Jason Stipp: I'm Jason Stipp for Morningstar.
Asset allocation is one of the most important decisions you'll make about your portfolio, but even with a carefully crafted asset allocation plan, your actual allocations might not exactly be what they appear to be.
Here to offer some reasons behind that is Morningstar's Christine Benz, our director of personal finance.
Thanks for joining me, Christine.
Christine Benz: Jason, great to be here.
Stipp: The first reason why your asset allocation might be different than how it looks on paper has to do with an allocation to Uncle Sam that is actually in your portfolio that doesn't show up when you get that pie chart. What do you need to keep in mind about taxes?
Benz: Well, I think you hit it on the head, Jason. It means that if you're looking at your portfolio and assuming that what you see is what you'll get, that's not necessarily the case once tax effects are factored in. So, an example I would give is, assume that you've got a portfolio that consists half of a Roth IRA and half of a traditional IRA. The Roth is maybe all in stocks and the traditional IRA is all in bonds. Well, it looks like 50-50 on the surface, but really that bond piece, because it's going to be taxed upon withdrawal, is actually lighter than 50%.
So, you need to bear that in mind, and the issue becomes of increasing importance as you get closer to retirement--that you need to be thinking more and more about this issue because it's getting closer and closer to the time that you'll actually be taxed upon that money as you make these withdrawals.

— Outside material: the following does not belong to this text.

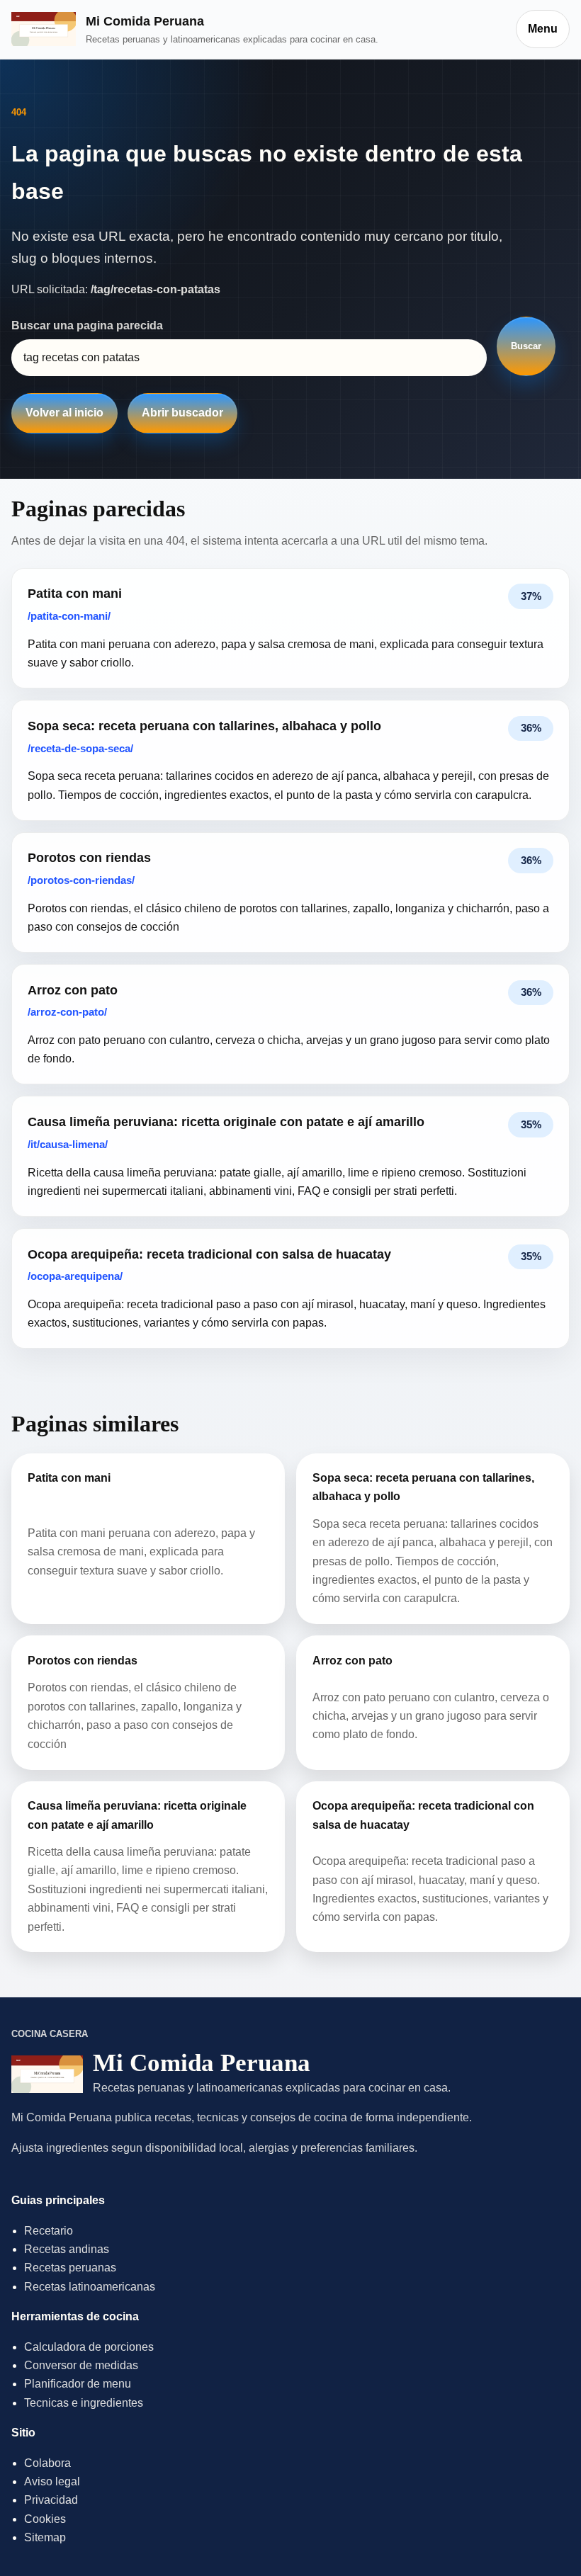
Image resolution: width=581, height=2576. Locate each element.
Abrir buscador (182, 413)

So, I'm not saying that you have to just live with that imbalance. You can actually take steps to address it. The key point is to know that these tax effects are real and that they do affect your asset allocation.
Stipp: Another kind of effect, and one that we've written about in our fund research a lot, is the fact that your managers can be doing things behind the scenes, and although you might have a large-growth fund when you look at your whole portfolio, maybe he's decided that he's found some value somewhere else, and the portfolio was changed up a lot. It could also be a big issue if you have these managers that have wide latitudes.
So, how can you account for some of these effects that could really tinker and play around with what your asset allocation targets would be?
Benz: That's exactly right. So, the large-growth fund you mentioned, for example, Jason might have a little bit of cash. It might have some foreign stocks. It might have some small- and mid-cap stocks.
So, it's important to not just take funds on their word, by their labels or whatever, don't assume that what a fund is saying it's doing, is actually what it's doing.
The best tool that I know of for getting to the bottom of your total portfolio's asset allocation is using our Instant X-Ray tool, which actually drills into the holdings and apportions them accordingly within X-ray. So, you can see what your actual asset class exposures are, your actual style exposures, and so forth. It's a really good tool for getting beyond what funds say that they are doing.
Stipp: The last one, Christine, it's kind of a thorny one, but it has to do with where you're getting exposure across the globe. So, let's say, I've got an S&P 500 Index fund, and I feel like I need to go out and also get some exposure to foreign countries. My asset allocation, though, when I look at that S&P 500 is going to say it's all U.S., but that's not really the case.
Benz: That's absolutely not the case. In fact, some of our fund analysts have done some great work in this area, where they've actually looked at where U.S. multinationals are earning their revenues and found out that some of these most seemingly American of companies, companies like Coke and McDonald's, are actually earning a huge share of their revenues overseas. So it's really important to step back and think about how global your portfolio might be even without adding any foreign exposure.
I still think it's important to add foreign exposure, because certainly there are some great companies that just happen to be domiciled overseas. But the average portfolio that's all U.S., maybe an S&P 500 Index fund, for example, is actually quite global in and of itself.
So, I guess the main point I would make here is that it's probably a misspent effort to spend a lot of time looking at your foreign versus U.S. exposure, because these things are really squishy once you get beyond country of domicile.
Stipp: So, trying to gauge it down to the exact percentage point, you're never going to be able to get there, because of all of the international trade and international business that's going on?
Benz: More broadly I would say that this is the case just in terms of your total portfolio's asset allocation. As valuable as asset allocation is--and I do think it's one of the most important determinants of whether your financial plan hits your goal or not--it still is an inexact science. So, getting really hung up on, do I have 52% U.S. or 53% is not going to be a great use of your time.
Stipp: All right, Christine. Thanks for helping us at least stay in some of those broader boundaries and understand some of the swing factors that could make your asset allocation a little bit different than what you would expect. Thanks for joining me today.
Benz: Thank you, Jason.
Stipp: I'm Jason Stipp for Morningstar. Thanks for watching.